My work involves data collection from remote, inaccessible sites located around the world. I need to have highly-reliable methods of remote control. So I make sure every PC is Intel vPro enabled, allowing me to power down, reboot, and even reinstall the operating system remotely from a HTTP vPro internal webserver on port 16992.
remote PC control checklist:
- Intel vPro motherboard
- Certificates to control vPro (don’t rely on passwords for full PC control!)
- Clonezilla DVD in DVD drive
- Clonezilla HDD image on Blu-ray in drive or USB HDD / flash drive
- Hardware Firewall (e.g. pfSense) to not expose vPro ports to outside world.
Commercial remote desktop
One can use SSH port forwarding and RDP, but what about those who want to use LogMeIn or the like?
- Commercial remote desktop services such as LogMeIn are typically more secure on a Windows PC than just leaving port 3389 open to the internet.
- LogMeIn has convenient apps for smartphones and from a web browser
The downsides of LogMeIn-type commercial services have philosophical and practical aspects.
- Commercial services typically use proprietary (non-open-source) technologies for the central server and/or securing the connection.

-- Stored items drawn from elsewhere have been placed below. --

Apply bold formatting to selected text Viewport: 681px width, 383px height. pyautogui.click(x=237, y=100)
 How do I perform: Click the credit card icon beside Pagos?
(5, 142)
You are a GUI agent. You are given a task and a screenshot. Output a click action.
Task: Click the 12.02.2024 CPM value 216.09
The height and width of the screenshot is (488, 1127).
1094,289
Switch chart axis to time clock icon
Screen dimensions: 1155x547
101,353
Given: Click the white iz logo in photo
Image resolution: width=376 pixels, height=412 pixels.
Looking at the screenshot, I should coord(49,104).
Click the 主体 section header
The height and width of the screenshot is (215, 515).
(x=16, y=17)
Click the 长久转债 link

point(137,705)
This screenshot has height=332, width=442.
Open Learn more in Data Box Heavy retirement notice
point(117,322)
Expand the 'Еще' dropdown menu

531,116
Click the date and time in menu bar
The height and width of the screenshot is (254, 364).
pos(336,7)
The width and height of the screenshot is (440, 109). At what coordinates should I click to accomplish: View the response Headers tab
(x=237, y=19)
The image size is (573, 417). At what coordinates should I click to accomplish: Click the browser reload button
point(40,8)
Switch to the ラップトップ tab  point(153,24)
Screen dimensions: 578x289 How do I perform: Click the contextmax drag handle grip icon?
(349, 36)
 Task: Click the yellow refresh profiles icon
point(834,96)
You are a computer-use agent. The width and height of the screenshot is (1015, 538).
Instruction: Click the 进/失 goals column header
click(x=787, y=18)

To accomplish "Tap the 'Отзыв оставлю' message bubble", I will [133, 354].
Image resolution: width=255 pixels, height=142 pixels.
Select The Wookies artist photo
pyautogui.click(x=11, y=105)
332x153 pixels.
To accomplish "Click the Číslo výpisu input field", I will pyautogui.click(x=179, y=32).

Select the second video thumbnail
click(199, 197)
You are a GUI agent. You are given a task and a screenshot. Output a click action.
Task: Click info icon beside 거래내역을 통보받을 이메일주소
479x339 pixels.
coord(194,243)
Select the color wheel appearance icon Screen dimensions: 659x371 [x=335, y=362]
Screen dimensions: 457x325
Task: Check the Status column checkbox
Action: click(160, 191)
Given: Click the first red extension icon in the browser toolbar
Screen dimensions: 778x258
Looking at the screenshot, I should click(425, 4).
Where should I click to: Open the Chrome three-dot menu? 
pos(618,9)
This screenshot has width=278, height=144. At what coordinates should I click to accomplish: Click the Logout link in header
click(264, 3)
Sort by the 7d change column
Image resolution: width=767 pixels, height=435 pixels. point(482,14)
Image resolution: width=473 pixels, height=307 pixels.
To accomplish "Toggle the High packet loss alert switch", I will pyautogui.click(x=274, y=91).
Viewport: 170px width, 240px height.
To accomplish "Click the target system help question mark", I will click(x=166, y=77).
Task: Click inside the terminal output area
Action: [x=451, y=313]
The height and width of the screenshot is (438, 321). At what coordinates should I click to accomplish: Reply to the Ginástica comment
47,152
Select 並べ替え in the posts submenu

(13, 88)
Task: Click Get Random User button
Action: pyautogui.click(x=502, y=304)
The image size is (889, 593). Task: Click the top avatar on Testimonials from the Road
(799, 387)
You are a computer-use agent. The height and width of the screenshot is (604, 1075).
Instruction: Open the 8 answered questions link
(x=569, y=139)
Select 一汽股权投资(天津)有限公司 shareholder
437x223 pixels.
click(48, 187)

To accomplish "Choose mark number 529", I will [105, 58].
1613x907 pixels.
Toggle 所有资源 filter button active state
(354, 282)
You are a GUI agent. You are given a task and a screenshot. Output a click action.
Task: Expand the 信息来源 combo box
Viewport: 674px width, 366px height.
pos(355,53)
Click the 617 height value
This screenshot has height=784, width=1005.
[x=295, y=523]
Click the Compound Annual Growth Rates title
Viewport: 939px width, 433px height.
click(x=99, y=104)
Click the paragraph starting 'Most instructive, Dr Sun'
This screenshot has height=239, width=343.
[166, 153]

Open source choices are using perhaps the same technology but open to world-wide security reviewers.
- The convenience of commercial services (centralized server making the connections) is seen by some as a weakness, since it could have unknown hackers as employees, could shut down their server, raise prices, etc.
- SSH → RDP: Cygwin OpenSSH server SSH port forward port 3389
- phone remote desktop: see aFreeRDP or HTML5-based Guacamole
- access my PCs with a “single click” from a phone or laptop, without having a 3rd party server involved, without plugins (see Guacamole).
- no 3rd commercial party whom I have to trust and pay.